Se esta ausência de deve á vontade de alguns dirigentes que quem de direito o apure.
Se não estou em erro, foi o Canadá que acabou com o seu programa de vistos-gold por causa do jaez do imigrantes que atraiam, creio que muita máfia russa e georgiana e também testas-de-ferro das triades.
Não conhecia o blogue e tenho arredado da blogosfera. Continue farei por voltar.
Um Abraço
PS: Carissimo a imagem para o nojo da situação até é bastante suave!
Concordo com este comentário de Nelson Mendes.
Objectivamente o programa de Vistos Gold comporta altos riscos, que foram, a meu ver, aumentados pela alta visibilidade política que lhe foi concedida.
Por um lado, é facto que este tipo de programas existe noutros países. E, assim, embora eu não tenha grande simpatia por este tipo de prática administrativa, não existirá talvez grande mal em que também o instituíssemos.
Por outro lado, porém, é um programa de alto risco, na medida em que tende a atrair o pior. Quando abrimos uma janela, tanto entra ar puro como ar pestilento. Quando abrimos uma porta, tanto entra gente boa como gente má. Ora, um programa destes, nomeadamente no "investimento" limitado à aquisição de imóveis, tende a atrair o piorzinho e, onde houver significativa inflacção de preços, pode tornar-se até um veículo facilitador de branqueamento de capitais.
Além disso, potencialmente, é um veículo que permite estreitar as relações do país de “acolhimento” com as economias mais corruptas do mundo – Rússia, China, Angola, Venezuela e outros países menos falados –com todos os riscos inerentes, nomeadamente de contaminação.
O que Nelson Mendes conta do Canadá é eloquente e compreende-se bem.
Por isso, é prudente que a política mantenha sábia distância da movimentação que ocorra, não só para não se "queimar", mas também para não oferecer uma imagem de "protecção" e de "vale-tudo".

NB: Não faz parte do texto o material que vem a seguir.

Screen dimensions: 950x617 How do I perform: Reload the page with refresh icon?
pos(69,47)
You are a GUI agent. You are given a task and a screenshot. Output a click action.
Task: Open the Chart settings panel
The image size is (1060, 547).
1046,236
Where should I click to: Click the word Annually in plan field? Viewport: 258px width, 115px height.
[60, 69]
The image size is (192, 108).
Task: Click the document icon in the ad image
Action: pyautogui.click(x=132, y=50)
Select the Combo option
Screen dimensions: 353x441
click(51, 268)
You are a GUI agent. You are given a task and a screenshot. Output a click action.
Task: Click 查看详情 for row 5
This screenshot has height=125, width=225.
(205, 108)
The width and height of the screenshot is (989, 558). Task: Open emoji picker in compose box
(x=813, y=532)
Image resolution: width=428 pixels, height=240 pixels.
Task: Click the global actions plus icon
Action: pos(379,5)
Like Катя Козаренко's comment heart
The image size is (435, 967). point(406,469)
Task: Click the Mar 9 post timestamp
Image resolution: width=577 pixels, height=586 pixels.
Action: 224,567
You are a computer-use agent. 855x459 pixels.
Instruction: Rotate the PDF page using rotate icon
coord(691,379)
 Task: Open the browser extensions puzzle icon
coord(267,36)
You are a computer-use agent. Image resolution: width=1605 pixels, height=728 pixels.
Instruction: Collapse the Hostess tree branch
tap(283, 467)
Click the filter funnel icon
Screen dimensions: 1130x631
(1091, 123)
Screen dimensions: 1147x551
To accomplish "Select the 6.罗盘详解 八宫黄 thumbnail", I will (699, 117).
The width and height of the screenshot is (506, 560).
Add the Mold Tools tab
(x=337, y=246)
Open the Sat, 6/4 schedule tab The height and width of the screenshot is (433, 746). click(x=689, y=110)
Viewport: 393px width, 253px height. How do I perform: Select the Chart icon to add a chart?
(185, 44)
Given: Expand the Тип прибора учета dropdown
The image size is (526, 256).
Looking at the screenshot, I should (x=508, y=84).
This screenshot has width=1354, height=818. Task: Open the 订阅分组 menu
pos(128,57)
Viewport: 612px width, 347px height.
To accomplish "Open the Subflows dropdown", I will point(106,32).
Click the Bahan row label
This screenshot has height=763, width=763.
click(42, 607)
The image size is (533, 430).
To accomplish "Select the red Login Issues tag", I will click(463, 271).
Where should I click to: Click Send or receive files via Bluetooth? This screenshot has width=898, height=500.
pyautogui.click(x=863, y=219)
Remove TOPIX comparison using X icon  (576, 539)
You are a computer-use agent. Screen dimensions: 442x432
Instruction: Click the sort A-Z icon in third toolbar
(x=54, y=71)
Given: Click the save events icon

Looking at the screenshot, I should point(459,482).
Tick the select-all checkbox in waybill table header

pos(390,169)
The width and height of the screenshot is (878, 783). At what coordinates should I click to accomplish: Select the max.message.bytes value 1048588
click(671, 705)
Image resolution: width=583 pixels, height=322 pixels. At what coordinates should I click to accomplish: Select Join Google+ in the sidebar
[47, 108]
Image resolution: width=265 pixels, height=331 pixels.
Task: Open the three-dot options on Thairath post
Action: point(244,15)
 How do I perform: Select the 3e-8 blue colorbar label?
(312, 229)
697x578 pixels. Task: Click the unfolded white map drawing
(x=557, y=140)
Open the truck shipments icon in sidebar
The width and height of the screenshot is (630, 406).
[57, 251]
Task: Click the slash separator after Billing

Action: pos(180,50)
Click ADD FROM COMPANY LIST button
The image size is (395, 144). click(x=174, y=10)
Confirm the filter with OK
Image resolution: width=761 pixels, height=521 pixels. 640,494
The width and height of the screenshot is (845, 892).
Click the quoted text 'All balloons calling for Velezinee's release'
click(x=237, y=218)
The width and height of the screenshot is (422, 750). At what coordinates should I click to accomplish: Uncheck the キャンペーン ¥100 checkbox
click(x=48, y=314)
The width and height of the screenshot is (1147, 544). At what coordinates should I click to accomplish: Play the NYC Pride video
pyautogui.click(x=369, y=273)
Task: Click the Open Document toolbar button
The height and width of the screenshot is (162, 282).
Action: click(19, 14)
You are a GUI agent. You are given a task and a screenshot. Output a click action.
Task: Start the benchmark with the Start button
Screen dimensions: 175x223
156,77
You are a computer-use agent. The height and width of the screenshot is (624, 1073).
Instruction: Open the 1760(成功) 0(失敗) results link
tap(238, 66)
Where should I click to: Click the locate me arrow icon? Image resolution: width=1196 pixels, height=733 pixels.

Dados os riscos de atracção de criminosos e outros indesejáveis que o programa comporta, os serviços da Administração Pública devem manter uma apertada vigilância sobre os requerentes de vistos gold e os respectivos processos, a fim de assegurar que só entra “ar puro” e “gente boa”, deixando à porta a “gente má” e o “ar pestilento”. Já tinha, aliás, havido alguns incidentes com requerentes indesejáveis, alguns procurados pela política internacional ou pela Justiça de outros países, confirmando o rigor e a cautela com que o programa deve ser seguido.
Ora, a alta visibilidade política dada ao programa pode, ao contrário, ter contribuído para um maior laxismo de responsáveis administrativos envolvidos e ter favorecido um ambiente de “vale-tudo”, ao modo de se “condecorar” quem mais trouxesse e mais facilitasse. Daí até à corrupção dos mais fracos de ânimo e de carácter vai uma distância que é infelizmente muito curta.
O dinheiro cega – é sabido.
Além disso, como já tinha comentado noutra ocasião, "política externa não é a REMAX".
Pessoalmente sou a favor deste programa desde que bem implementado.
O velho problema do "Quem Guarda os Guardas?"
Aqui obviamente falhou.
Cria-se a situação inversa de criar um estigma para as pessoas decentes que beneficiam deste programa serem metidas no mesmo saco de marginais.
Infelizmente a nossa politica externa é mais do vender as natas de Belém e as cervejas da boémia nocturna.